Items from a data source
--------------------
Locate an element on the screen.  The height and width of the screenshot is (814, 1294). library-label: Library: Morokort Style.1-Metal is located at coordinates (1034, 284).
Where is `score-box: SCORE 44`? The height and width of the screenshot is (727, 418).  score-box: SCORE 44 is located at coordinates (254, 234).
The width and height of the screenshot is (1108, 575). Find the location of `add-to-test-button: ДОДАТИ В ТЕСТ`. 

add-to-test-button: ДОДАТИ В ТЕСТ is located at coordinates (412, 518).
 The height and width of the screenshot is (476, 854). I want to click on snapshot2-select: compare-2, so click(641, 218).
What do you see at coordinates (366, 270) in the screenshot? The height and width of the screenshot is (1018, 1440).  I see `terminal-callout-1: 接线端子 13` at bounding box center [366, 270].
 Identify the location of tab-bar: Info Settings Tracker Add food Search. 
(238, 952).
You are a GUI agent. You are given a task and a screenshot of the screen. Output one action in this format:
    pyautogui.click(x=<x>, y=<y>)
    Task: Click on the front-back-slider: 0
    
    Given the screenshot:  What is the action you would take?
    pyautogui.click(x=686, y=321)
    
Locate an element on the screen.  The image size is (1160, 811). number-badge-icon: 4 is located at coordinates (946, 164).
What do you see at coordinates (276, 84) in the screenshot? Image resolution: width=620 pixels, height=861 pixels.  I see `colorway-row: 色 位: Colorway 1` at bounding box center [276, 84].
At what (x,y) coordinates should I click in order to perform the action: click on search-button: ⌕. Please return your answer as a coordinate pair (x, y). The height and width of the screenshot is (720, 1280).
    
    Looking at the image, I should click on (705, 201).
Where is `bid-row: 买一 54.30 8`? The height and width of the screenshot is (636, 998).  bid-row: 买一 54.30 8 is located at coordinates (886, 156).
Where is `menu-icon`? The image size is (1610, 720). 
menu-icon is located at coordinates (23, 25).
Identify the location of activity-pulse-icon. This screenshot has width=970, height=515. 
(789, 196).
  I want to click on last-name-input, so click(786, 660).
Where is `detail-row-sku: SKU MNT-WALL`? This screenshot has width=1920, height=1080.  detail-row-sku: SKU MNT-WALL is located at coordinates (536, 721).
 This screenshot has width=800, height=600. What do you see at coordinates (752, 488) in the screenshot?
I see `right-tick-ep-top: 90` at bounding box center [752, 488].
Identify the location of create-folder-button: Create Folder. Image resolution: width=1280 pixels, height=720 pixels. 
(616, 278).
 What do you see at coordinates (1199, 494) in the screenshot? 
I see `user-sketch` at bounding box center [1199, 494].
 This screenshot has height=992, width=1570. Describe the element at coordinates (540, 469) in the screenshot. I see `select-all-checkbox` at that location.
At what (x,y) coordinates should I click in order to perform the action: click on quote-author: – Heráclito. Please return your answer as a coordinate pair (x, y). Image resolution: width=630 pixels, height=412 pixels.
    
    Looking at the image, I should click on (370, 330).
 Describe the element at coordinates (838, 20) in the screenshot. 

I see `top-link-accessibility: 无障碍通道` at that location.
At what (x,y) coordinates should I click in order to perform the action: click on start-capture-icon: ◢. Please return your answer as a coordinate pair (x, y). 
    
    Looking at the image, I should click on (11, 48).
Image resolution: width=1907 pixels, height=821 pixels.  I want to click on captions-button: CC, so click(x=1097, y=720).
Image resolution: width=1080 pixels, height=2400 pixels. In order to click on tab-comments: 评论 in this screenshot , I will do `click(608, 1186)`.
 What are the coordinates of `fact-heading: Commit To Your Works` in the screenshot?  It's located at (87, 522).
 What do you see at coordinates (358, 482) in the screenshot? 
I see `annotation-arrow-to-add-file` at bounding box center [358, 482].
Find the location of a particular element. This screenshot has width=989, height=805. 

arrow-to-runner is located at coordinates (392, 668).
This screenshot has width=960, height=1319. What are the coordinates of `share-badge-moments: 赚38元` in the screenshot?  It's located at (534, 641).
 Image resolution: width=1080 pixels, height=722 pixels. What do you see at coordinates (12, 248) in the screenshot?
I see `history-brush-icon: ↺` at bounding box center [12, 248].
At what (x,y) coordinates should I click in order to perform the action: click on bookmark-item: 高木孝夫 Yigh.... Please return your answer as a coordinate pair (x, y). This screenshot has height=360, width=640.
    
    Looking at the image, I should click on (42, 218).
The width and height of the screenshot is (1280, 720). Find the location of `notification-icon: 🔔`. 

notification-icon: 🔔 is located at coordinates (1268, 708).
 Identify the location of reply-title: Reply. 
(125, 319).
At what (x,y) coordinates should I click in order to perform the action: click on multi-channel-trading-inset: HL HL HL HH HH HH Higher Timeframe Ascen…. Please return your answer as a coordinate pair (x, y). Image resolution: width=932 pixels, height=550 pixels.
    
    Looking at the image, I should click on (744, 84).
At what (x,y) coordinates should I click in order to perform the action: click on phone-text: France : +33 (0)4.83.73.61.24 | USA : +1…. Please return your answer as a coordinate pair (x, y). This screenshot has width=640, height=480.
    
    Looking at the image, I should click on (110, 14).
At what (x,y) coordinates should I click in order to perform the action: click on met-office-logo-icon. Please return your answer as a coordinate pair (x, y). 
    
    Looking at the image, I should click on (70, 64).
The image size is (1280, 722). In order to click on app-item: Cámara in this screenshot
--------------------
- _About this task_
Copy out the lines word for word, covering the stretch from the line that contains "What do you see at coordinates (276, 84)" through the line that contains "(616, 278).".

- _Output of the exercise_
What do you see at coordinates (276, 84) in the screenshot? Image resolution: width=620 pixels, height=861 pixels.  I see `colorway-row: 色 位: Colorway 1` at bounding box center [276, 84].
At what (x,y) coordinates should I click in order to perform the action: click on search-button: ⌕. Please return your answer as a coordinate pair (x, y). The height and width of the screenshot is (720, 1280).
    
    Looking at the image, I should click on (705, 201).
Where is `bid-row: 买一 54.30 8`? The height and width of the screenshot is (636, 998).  bid-row: 买一 54.30 8 is located at coordinates (886, 156).
Where is `menu-icon`? The image size is (1610, 720). 
menu-icon is located at coordinates (23, 25).
Identify the location of activity-pulse-icon. This screenshot has width=970, height=515. 
(789, 196).
  I want to click on last-name-input, so click(786, 660).
Where is `detail-row-sku: SKU MNT-WALL`? This screenshot has width=1920, height=1080.  detail-row-sku: SKU MNT-WALL is located at coordinates (536, 721).
 This screenshot has width=800, height=600. What do you see at coordinates (752, 488) in the screenshot?
I see `right-tick-ep-top: 90` at bounding box center [752, 488].
Identify the location of create-folder-button: Create Folder. Image resolution: width=1280 pixels, height=720 pixels. 
(616, 278).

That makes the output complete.